- Location within Adair County and the state of Oklahoma
- Coordinates: 36°00′13″N 94°45′01″W﻿ / ﻿36.00361°N 94.75028°W
- Country: United States
- State: Oklahoma
- County: Adair

Area
- • Total: 10.80 sq mi (27.97 km^{2})
- • Land: 10.71 sq mi (27.73 km^{2})
- • Water: 0.089 sq mi (0.23 km^{2})
- Elevation: 981 ft (299 m)

Population (2020)
- • Total: 180
- • Density: 16.8/sq mi (6.49/km^{2})
- Time zone: UTC-6 (Central (CST))
- • Summer (DST): UTC-5 (CDT)
- Zip code: 74457
- FIPS code: 40-60750
- GNIS feature ID: 2584390

= Proctor, Oklahoma =

Unincorporated community in Oklahoma, US

Proctor (ᏓᎪᎲᏂ) is a census-designated place (CDP) in Adair County, Oklahoma, United States. As of the 2020 census, Proctor had a population of 180.

==Geography==
Proctor is located in the valley of the Baron Fork, a tributary of the Illinois River of Oklahoma. U.S. Route 62 runs through the center of the community, leading east 13 mi to Westville and west 14 mi to Tahlequah.

According to the United States Census Bureau, the CDP has a total area of 21.9 km2, of which 21.8 sqkm is land and 0.2 sqkm, or 0.77%, is water.

==Demographics==

Historical population
| Census | Pop. | Note | %± |
| 2010 | 231 |  | — |
| 2020 | 180 |  | −22.1% |
U.S. Decennial Census

===2020 census===

As of the 2020 census, Proctor had a population of 180. The median age was 36.5 years. 22.2% of residents were under the age of 18 and 27.2% of residents were 65 years of age or older. For every 100 females there were 68.2 males, and for every 100 females age 18 and over there were 70.7 males age 18 and over.

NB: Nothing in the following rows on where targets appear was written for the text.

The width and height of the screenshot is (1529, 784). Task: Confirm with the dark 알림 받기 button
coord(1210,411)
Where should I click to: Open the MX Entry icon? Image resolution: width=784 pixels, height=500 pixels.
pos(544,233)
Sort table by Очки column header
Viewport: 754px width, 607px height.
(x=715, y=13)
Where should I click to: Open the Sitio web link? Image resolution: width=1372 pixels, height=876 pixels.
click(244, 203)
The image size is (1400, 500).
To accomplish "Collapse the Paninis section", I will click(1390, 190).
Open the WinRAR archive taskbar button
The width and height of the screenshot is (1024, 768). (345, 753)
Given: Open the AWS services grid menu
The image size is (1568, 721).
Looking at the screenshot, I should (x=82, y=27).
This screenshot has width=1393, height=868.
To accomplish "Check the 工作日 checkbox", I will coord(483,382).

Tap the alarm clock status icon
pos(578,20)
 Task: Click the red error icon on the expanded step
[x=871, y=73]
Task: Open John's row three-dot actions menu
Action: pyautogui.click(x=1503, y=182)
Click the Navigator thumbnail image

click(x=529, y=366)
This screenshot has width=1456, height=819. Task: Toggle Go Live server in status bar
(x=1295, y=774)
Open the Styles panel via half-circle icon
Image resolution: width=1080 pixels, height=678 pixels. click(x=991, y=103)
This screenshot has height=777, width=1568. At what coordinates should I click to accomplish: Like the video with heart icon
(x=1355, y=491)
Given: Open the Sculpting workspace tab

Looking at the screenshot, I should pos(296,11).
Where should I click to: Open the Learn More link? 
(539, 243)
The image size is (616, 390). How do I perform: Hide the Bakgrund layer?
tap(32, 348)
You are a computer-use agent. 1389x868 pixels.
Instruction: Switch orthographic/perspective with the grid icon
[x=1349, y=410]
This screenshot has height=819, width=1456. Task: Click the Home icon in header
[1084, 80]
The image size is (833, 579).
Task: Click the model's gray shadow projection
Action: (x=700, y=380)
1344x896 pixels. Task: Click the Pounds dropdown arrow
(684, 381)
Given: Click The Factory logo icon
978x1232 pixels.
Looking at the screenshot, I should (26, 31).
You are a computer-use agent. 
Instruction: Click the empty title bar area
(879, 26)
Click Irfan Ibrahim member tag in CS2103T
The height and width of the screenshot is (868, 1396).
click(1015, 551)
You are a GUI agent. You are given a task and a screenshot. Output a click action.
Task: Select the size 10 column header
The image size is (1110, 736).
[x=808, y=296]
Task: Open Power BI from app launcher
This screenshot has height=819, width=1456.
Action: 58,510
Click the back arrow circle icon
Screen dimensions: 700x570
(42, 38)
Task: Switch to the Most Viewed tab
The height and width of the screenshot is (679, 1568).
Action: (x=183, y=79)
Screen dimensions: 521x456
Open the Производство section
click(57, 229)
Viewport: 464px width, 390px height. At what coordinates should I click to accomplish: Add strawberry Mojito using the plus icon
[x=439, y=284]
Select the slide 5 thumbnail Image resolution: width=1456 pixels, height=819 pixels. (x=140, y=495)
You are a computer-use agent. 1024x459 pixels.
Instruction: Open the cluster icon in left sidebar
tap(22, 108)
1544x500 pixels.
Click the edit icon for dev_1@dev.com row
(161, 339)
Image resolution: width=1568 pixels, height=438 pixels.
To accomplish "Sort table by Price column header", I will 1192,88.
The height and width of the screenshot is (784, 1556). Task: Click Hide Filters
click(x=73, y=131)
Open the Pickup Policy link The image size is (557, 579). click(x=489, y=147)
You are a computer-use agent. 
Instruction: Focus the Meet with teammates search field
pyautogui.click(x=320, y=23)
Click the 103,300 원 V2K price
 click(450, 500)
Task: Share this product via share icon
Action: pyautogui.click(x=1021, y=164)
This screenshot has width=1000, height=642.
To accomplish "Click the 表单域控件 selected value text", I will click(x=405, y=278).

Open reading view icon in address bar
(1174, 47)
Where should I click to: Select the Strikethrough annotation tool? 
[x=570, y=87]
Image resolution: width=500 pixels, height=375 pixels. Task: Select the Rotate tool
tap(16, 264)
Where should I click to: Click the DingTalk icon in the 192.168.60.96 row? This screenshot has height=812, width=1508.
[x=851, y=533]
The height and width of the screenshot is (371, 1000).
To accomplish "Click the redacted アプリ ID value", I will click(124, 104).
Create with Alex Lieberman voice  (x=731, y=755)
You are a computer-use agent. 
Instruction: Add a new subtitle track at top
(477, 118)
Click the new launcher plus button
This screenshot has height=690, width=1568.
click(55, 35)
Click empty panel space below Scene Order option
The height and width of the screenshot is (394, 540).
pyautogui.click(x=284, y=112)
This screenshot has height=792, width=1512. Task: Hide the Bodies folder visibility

0.0% of residents lived in urban areas, while 100.0% lived in rural areas.

There were 67 households in Proctor, of which 35.8% had children under the age of 18 living in them. Of all households, 62.7% were married-couple households, 9.0% were households with a male householder and no spouse or partner present, and 19.4% were households with a female householder and no spouse or partner present. About 10.5% of all households were made up of individuals and 0.0% had someone living alone who was 65 years of age or older.

There were 94 housing units, of which 28.7% were vacant. The homeowner vacancy rate was 4.5% and the rental vacancy rate was 20.0%.

Racial composition as of the 2020 census
| Race | Number | Percent |
|---|---|---|
| White | 67 | 37.2% |
| Black or African American | 0 | 0.0% |
| American Indian and Alaska Native | 80 | 44.4% |
| Asian | 0 | 0.0% |
| Native Hawaiian and Other Pacific Islander | 0 | 0.0% |
| Some other race | 1 | 0.6% |
| Two or more races | 32 | 17.8% |
| Hispanic or Latino (of any race) | 4 | 2.2% |

===2010 census===

As of the 2010 census, the population was 231.

==Education==
It is in the Westville Public Schools school district.